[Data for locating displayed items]
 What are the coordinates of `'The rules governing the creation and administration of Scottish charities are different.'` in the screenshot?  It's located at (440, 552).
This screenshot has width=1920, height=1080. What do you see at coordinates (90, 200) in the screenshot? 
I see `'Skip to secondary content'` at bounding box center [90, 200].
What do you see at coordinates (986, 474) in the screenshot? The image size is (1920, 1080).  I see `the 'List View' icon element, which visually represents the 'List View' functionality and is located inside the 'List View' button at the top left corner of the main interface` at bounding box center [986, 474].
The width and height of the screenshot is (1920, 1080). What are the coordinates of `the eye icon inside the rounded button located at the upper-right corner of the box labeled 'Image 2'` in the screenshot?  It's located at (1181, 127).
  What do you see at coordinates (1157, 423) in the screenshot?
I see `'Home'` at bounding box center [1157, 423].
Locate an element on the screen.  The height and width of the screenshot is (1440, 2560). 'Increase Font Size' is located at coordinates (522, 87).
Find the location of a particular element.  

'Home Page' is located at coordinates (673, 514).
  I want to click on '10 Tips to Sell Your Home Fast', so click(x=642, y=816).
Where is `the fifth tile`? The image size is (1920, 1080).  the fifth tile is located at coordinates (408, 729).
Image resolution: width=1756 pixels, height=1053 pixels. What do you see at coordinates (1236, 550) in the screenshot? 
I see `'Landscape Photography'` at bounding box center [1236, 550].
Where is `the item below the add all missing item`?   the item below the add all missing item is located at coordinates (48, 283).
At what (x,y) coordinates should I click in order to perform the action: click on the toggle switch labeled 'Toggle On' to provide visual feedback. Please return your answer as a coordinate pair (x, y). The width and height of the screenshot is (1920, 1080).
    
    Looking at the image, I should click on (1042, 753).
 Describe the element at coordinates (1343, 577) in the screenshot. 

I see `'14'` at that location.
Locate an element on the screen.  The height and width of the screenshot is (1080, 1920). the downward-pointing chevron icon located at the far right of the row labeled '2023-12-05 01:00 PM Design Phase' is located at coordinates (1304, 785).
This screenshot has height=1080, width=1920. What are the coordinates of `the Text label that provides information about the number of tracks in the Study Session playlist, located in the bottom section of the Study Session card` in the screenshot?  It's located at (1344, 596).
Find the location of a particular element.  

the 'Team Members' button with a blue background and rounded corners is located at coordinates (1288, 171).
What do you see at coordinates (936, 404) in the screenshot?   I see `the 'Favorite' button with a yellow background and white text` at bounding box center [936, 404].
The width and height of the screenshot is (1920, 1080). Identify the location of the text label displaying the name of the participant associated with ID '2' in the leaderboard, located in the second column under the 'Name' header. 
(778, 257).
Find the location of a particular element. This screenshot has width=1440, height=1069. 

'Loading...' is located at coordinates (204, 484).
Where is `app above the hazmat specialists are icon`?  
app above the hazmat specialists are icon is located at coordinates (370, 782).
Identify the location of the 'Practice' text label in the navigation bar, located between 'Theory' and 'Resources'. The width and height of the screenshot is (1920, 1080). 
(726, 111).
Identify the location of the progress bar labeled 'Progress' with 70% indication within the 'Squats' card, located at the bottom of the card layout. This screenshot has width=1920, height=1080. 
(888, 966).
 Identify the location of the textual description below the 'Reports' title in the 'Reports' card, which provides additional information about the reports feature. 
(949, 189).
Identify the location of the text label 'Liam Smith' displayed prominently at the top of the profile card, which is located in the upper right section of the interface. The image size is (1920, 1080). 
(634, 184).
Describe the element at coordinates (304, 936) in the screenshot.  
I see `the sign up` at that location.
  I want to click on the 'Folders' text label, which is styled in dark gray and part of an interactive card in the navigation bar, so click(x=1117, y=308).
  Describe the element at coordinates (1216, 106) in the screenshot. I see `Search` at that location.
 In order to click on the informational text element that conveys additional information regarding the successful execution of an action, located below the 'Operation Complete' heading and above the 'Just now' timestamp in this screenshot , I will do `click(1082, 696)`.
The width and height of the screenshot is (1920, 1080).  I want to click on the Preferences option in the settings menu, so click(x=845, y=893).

**TASK DIRECTIONS:** Can you retype all of the data above line for line, without changing a word?

**ANSWER TO THE EXERCISE:**
 What are the coordinates of `'The rules governing the creation and administration of Scottish charities are different.'` in the screenshot?  It's located at (440, 552).
This screenshot has width=1920, height=1080. What do you see at coordinates (90, 200) in the screenshot? 
I see `'Skip to secondary content'` at bounding box center [90, 200].
What do you see at coordinates (986, 474) in the screenshot? The image size is (1920, 1080).  I see `the 'List View' icon element, which visually represents the 'List View' functionality and is located inside the 'List View' button at the top left corner of the main interface` at bounding box center [986, 474].
The width and height of the screenshot is (1920, 1080). What are the coordinates of `the eye icon inside the rounded button located at the upper-right corner of the box labeled 'Image 2'` in the screenshot?  It's located at (1181, 127).
  What do you see at coordinates (1157, 423) in the screenshot?
I see `'Home'` at bounding box center [1157, 423].
Locate an element on the screen.  The height and width of the screenshot is (1440, 2560). 'Increase Font Size' is located at coordinates (522, 87).
Find the location of a particular element.  

'Home Page' is located at coordinates (673, 514).
  I want to click on '10 Tips to Sell Your Home Fast', so click(x=642, y=816).
Where is `the fifth tile`? The image size is (1920, 1080).  the fifth tile is located at coordinates (408, 729).
Image resolution: width=1756 pixels, height=1053 pixels. What do you see at coordinates (1236, 550) in the screenshot? 
I see `'Landscape Photography'` at bounding box center [1236, 550].
Where is `the item below the add all missing item`?   the item below the add all missing item is located at coordinates (48, 283).
At what (x,y) coordinates should I click in order to perform the action: click on the toggle switch labeled 'Toggle On' to provide visual feedback. Please return your answer as a coordinate pair (x, y). The width and height of the screenshot is (1920, 1080).
    
    Looking at the image, I should click on (1042, 753).
 Describe the element at coordinates (1343, 577) in the screenshot. 

I see `'14'` at that location.
Locate an element on the screen.  The height and width of the screenshot is (1080, 1920). the downward-pointing chevron icon located at the far right of the row labeled '2023-12-05 01:00 PM Design Phase' is located at coordinates (1304, 785).
This screenshot has height=1080, width=1920. What are the coordinates of `the Text label that provides information about the number of tracks in the Study Session playlist, located in the bottom section of the Study Session card` in the screenshot?  It's located at (1344, 596).
Find the location of a particular element.  

the 'Team Members' button with a blue background and rounded corners is located at coordinates (1288, 171).
What do you see at coordinates (936, 404) in the screenshot?   I see `the 'Favorite' button with a yellow background and white text` at bounding box center [936, 404].
The width and height of the screenshot is (1920, 1080). Identify the location of the text label displaying the name of the participant associated with ID '2' in the leaderboard, located in the second column under the 'Name' header. 
(778, 257).
Find the location of a particular element. This screenshot has width=1440, height=1069. 

'Loading...' is located at coordinates (204, 484).
Where is `app above the hazmat specialists are icon`?  
app above the hazmat specialists are icon is located at coordinates (370, 782).
Identify the location of the 'Practice' text label in the navigation bar, located between 'Theory' and 'Resources'. The width and height of the screenshot is (1920, 1080). 
(726, 111).
Identify the location of the progress bar labeled 'Progress' with 70% indication within the 'Squats' card, located at the bottom of the card layout. This screenshot has width=1920, height=1080. 
(888, 966).
 Identify the location of the textual description below the 'Reports' title in the 'Reports' card, which provides additional information about the reports feature. 
(949, 189).
Identify the location of the text label 'Liam Smith' displayed prominently at the top of the profile card, which is located in the upper right section of the interface. The image size is (1920, 1080). 
(634, 184).
Describe the element at coordinates (304, 936) in the screenshot.  
I see `the sign up` at that location.
  I want to click on the 'Folders' text label, which is styled in dark gray and part of an interactive card in the navigation bar, so click(x=1117, y=308).
  Describe the element at coordinates (1216, 106) in the screenshot. I see `Search` at that location.
 In order to click on the informational text element that conveys additional information regarding the successful execution of an action, located below the 'Operation Complete' heading and above the 'Just now' timestamp in this screenshot , I will do `click(1082, 696)`.
The width and height of the screenshot is (1920, 1080).  I want to click on the Preferences option in the settings menu, so click(x=845, y=893).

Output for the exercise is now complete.